Picture 7David Cameron ha just given a speech on cutting the cost of politics, which repeated a number of announcements he has made previously about delivering "more for less" such as:

  • each and every quango having to justify its existence
  • every item of government spending over £25,000 to be published online
  • all public sector salaries over £150,000 to be published online
  • opposing new MPs getting a final salary pension scheme
  • getting rid of the £10,000 yearly ‘Communications Allowance’ that every MP gets
  • abolishing Regional Assemblies
  • scrapping the Standards Board for England
  • reducing the number of MPs by 10%

However, there were several significant announcements which I believe are new proposals:

  • Ministerial salaries will be cut by an immediate five percent, but on top of that, those salaries will be frozen for the lifetime of the next Parliament - "That means a further pay cut when inflation is taken into account and a saving of over a quarter of a million pounds a year for the taxpayer".

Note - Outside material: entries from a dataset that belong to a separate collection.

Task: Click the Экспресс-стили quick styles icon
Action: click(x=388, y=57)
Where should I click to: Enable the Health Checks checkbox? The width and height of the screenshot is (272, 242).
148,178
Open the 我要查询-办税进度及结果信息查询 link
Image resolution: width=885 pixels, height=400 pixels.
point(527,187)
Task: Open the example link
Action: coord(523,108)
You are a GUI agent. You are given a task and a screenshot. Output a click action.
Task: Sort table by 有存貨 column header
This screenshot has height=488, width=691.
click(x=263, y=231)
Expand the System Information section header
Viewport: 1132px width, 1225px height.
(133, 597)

  • Taxpayers’ cash will no longer subsidise politicians' food and drink, with the cost of food and drink in Parliament "being increased to match the prices normal people pay in cafes, restaurants and bars around the country". That will, he said, save £5.5 million.

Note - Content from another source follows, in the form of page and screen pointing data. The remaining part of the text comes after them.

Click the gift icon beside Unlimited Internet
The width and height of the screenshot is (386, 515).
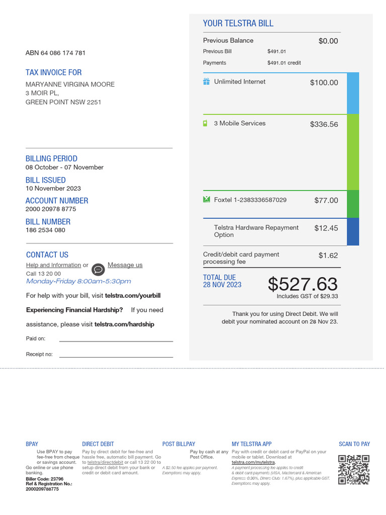tap(206, 81)
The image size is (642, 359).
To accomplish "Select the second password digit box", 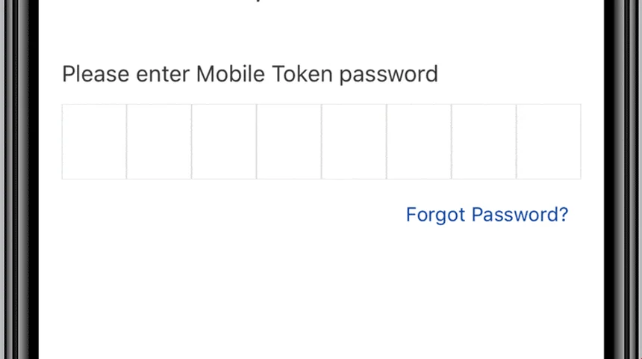I will click(159, 141).
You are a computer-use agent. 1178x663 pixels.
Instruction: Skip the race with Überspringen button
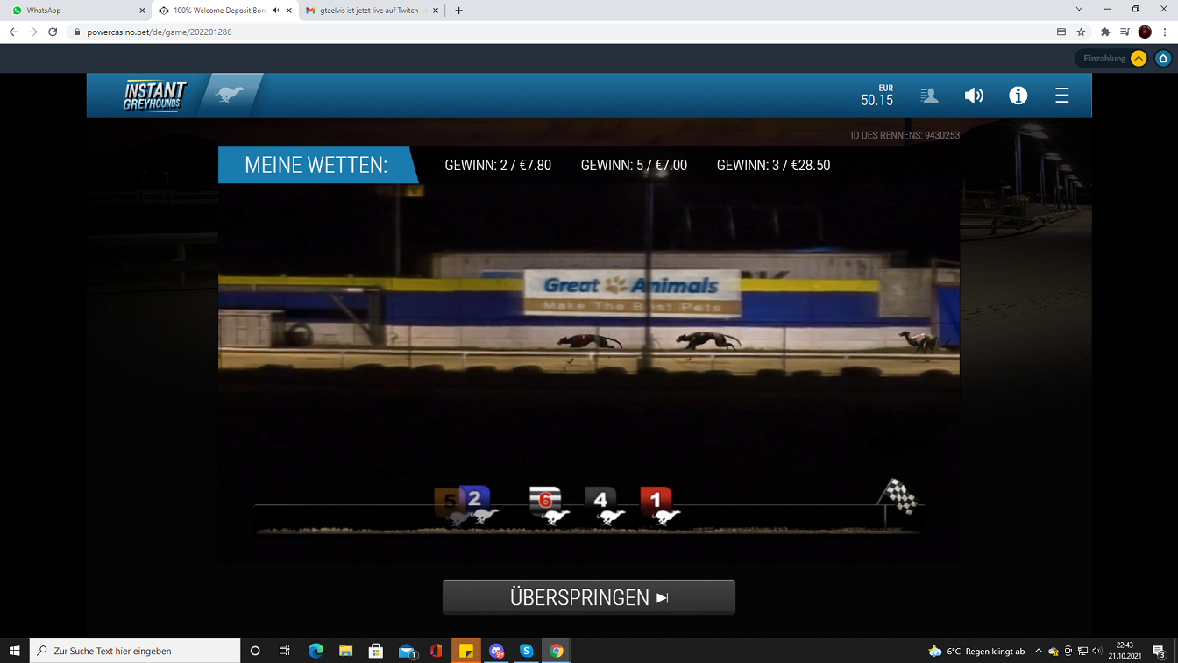click(588, 597)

  • The budget for official government cars will be cut by a third. He said: "There are times when having a car to hand which gets a minister to a certain place on time is absolutely vital to our democratic process – for example, to make a vote in the House of Commons, or to meet a foreign dignitary or open a school. But there is no need for 171 of these cars to be on hand for every government minister, whip – and indeed, myself."
  • Public sector bodies will be stopped from hiring consultants to lobby politicians, to save £10 million a year.
  • He also demanded that the Electoral Commission must be run more efficiently, saying it had overreached its role "with advertising campaigns and wasteful marketing initiatives" and that under the proposed quango review, "we will identify all the unnecessary functions it has assumed and see what savings we can make for the taxpayer".
  • A Conservative Government would also demand that the Parliamentary authorities must cut costs by ten per cent, banking the taxpayer £50 million.